Although for many years farm terraces have commonly drained into vegetation-lined natural waterways, until rather recently a farmer who established an artificial terrace outlet or other waterway usually depended on check dams alone to control erosion within it. Research in the use of vegetation for lining artificial waterways began with the establishment in 1929, at Guthrie, Okla., of the first of 10 soil-erosion experiment stations. In a terrace outlet with a 2 1/2-percent slope, concrete check dams 6 inches high were used and Bermuda grass was planted. At the station at Bethany, Mo., an outlet with a 6-percent slope was protected by burying 2- by 12-inch planks on edge at vertical intervals of 21/2 feet and sowing seed of lespedeza, White Dutch clover, Kentucky bluegrass, and redtop.

Both methods proved effective. Later results at Guthrie indicated that in the gently sloping outlet a good growth of Bermuda grass, once it had become established, would have controlled erosion satisfactorily even without the concrete check dams, which served mainly to prevent erosion during the period required for the establishment of an adequate growth of vegetation. Also, it has since been found generally possible on moderate slopes in most localities to dispense with plank checks such as were used in the waterway at Bethany. One way of doing this is to prepare the vegetation-lined outlet before constructing the terraces. Another is to divert the flow from the terrace outlet until vegetation has become well established.

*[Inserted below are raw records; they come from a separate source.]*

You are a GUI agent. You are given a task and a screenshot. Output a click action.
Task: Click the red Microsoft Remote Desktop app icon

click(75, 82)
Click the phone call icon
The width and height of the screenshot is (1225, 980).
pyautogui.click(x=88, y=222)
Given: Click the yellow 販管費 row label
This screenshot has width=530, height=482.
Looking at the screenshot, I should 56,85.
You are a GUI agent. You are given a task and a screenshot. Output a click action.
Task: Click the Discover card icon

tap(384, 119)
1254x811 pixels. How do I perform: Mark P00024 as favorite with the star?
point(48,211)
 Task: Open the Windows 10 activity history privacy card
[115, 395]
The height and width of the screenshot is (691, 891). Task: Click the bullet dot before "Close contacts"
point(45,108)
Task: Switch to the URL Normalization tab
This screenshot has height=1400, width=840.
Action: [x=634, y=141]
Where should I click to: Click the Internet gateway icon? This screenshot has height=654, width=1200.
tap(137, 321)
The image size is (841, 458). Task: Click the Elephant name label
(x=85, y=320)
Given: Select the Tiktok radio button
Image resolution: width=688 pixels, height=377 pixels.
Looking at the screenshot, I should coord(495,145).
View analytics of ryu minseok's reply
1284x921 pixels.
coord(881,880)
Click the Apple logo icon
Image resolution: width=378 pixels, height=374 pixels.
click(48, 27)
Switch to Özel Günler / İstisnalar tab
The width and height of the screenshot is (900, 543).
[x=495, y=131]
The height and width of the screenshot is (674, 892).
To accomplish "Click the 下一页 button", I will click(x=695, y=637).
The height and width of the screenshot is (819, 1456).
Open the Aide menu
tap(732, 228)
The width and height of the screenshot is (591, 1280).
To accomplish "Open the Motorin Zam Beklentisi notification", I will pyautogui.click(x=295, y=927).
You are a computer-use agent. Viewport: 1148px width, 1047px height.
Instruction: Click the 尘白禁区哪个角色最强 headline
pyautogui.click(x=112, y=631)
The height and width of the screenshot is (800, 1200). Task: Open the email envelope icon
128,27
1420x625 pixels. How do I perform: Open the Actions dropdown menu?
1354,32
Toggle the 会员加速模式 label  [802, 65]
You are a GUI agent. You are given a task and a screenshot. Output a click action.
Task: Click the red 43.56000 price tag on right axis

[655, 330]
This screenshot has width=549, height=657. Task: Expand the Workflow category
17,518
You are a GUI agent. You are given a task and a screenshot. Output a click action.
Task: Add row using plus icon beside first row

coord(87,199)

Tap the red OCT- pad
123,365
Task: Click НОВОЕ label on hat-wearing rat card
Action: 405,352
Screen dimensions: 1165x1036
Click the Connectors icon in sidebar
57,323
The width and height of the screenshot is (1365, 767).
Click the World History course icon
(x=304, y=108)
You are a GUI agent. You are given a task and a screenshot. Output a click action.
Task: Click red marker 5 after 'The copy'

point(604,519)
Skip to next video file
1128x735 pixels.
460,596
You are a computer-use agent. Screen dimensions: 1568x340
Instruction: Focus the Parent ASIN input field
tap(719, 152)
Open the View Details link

When these waterways were built we did not know much about how fast water could flow through waterways lined with various kinds of vegetation without injuring the vegetation and scouring the soil. In 1935 the Soil Conservation Service established an outdoor hydraulic laboratory near Spartanburg, S. C., primarily for study of the flow of water in vegetation-lined channels. Such study was begun later at McCredie, Mo. At each of these places, test channels were prepared and different plants common in the locality were grown in them and exposed to flows of different velocities. Thus we have found out a good deal about the rates of flow to which different kinds of vegetative channel linings can be exposed without damage. A farmer who is planning to establish a waterway can now learn from a Department technician what sort of vegetative lining he should use, and whether he should use check dams or other mechanical protection. The needs are determined by the slope and size of the waterway, the character of the soil, and other local conditions.

For vegetation-lined channels in which water flows only part of the time, permissible velocities of flow (that is, the highest rates of flow found to be safe) are greater than for those in which water flows constantly. Where flow is intermittent some scour can be permitted; usually any part of the surface that becomes slightly eroded heals over quickly or the damage can be repaired between rains. The velocities listed here as permissible, therefore, include some that may cause slight scour. For waterways lined with most kinds of vegetation, higher velocities are permissible when the plants are green and uncut than when they are dormant or dead, or have been cut short. Dense, tall vegetation retards water flow, and thus reduces the capacity of the waterway.